---------- Given information ----------
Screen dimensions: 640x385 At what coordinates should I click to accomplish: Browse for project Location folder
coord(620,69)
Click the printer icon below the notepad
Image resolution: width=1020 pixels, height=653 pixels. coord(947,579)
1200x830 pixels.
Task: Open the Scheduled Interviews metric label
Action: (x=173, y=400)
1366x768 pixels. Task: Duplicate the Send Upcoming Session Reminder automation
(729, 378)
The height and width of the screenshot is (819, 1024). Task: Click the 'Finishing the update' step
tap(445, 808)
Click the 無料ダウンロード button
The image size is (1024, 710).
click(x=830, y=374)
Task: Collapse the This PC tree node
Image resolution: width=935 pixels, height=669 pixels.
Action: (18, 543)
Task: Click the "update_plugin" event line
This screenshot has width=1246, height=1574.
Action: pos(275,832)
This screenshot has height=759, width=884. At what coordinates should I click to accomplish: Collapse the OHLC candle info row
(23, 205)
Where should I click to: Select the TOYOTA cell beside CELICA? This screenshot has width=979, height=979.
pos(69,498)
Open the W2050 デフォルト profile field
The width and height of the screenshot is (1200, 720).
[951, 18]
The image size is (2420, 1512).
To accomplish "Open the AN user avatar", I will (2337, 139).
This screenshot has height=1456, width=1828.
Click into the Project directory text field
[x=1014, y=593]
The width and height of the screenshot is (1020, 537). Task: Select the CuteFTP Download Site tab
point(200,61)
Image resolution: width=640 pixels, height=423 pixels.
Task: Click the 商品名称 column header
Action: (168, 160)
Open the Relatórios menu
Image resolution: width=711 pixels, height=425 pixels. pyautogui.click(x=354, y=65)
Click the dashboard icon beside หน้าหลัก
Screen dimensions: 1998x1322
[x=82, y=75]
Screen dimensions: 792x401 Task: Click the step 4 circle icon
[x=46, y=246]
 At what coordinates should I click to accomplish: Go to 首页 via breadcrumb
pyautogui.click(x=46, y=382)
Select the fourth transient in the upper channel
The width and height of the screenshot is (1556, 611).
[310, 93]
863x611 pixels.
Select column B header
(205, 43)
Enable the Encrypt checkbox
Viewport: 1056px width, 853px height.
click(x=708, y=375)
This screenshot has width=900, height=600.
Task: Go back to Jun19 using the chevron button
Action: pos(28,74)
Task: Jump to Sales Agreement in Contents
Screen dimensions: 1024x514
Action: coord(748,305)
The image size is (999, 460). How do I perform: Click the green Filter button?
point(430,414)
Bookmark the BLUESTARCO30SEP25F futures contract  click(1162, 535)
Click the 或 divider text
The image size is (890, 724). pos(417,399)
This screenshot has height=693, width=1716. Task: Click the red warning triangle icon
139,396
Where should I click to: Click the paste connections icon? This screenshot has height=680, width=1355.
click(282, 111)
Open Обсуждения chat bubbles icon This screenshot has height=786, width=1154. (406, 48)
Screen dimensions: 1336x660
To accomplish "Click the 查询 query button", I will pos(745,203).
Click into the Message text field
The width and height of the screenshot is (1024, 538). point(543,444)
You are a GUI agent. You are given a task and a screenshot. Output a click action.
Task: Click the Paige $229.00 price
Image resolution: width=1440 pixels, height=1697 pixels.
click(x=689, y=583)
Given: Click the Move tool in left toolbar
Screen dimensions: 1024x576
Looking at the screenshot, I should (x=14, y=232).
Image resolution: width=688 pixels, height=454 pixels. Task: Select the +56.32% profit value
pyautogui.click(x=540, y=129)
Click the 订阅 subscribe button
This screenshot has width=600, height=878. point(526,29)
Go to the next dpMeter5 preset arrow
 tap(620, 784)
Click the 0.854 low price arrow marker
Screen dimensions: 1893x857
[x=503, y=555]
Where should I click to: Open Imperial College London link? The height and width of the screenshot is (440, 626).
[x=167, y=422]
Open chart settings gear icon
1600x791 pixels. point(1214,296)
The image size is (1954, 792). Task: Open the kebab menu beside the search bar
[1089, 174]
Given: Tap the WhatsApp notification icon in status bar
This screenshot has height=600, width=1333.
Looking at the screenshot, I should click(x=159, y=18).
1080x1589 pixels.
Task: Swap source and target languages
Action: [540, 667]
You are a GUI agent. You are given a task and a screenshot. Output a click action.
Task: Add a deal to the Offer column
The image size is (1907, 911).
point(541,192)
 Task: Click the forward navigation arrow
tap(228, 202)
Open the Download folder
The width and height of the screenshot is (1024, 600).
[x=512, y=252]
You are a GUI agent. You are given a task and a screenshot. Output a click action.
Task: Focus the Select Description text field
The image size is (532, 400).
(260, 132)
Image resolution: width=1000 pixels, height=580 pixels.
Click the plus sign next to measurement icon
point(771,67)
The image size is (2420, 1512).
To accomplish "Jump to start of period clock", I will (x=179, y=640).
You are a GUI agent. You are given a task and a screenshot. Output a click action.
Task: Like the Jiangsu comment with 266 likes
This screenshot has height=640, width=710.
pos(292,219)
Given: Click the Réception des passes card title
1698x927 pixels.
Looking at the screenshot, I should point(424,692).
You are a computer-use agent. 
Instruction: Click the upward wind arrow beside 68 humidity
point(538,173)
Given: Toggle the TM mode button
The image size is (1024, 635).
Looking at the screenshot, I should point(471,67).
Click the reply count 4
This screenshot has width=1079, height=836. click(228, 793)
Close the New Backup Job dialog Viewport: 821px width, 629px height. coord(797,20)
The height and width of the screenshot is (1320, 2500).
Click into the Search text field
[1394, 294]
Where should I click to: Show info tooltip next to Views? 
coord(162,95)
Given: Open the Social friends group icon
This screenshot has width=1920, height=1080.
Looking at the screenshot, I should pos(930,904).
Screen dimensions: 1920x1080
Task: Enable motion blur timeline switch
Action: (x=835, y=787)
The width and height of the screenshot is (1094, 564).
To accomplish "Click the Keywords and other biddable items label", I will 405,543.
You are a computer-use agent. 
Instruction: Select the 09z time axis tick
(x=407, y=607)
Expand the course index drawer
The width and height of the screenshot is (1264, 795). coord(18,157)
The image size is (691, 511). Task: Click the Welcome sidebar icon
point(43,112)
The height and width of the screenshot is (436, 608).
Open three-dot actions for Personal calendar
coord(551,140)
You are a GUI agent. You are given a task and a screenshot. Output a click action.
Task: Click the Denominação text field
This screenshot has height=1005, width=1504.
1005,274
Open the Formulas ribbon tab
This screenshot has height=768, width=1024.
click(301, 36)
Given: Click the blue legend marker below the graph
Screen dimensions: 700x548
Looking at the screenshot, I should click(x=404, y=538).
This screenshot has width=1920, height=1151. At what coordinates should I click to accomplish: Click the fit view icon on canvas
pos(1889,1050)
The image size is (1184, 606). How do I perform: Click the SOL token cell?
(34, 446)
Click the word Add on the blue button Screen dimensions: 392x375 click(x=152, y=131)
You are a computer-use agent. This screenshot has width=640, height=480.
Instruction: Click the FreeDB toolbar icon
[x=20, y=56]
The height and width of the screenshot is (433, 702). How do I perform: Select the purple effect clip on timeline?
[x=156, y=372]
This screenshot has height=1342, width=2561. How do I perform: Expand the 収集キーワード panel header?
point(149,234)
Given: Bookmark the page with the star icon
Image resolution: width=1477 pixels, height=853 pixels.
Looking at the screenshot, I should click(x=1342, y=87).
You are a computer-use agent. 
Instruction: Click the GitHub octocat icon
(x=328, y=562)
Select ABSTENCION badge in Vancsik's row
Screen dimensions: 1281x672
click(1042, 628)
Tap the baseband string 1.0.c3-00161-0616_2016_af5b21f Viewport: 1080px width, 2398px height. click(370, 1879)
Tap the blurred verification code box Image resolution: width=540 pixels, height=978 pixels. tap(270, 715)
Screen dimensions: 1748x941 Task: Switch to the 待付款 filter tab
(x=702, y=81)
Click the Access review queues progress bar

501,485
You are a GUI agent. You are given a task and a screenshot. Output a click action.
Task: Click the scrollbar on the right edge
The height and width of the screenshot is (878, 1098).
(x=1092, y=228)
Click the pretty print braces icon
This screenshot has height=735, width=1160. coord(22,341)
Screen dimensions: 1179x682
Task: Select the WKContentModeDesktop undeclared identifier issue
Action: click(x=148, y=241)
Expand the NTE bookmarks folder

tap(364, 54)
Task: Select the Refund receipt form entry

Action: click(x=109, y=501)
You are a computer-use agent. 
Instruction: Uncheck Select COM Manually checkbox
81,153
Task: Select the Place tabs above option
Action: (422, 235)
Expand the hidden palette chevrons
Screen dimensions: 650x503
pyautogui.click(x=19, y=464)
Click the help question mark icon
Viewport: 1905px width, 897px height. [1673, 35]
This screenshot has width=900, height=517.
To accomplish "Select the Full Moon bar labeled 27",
----------
Task requirements: Gather every line of the items above that contains the word "Jump", and copy each of those lines in full.

Answer to the problem:
Task: Jump to Sales Agreement in Contents
To accomplish "Jump to start of period clock", I will (x=179, y=640).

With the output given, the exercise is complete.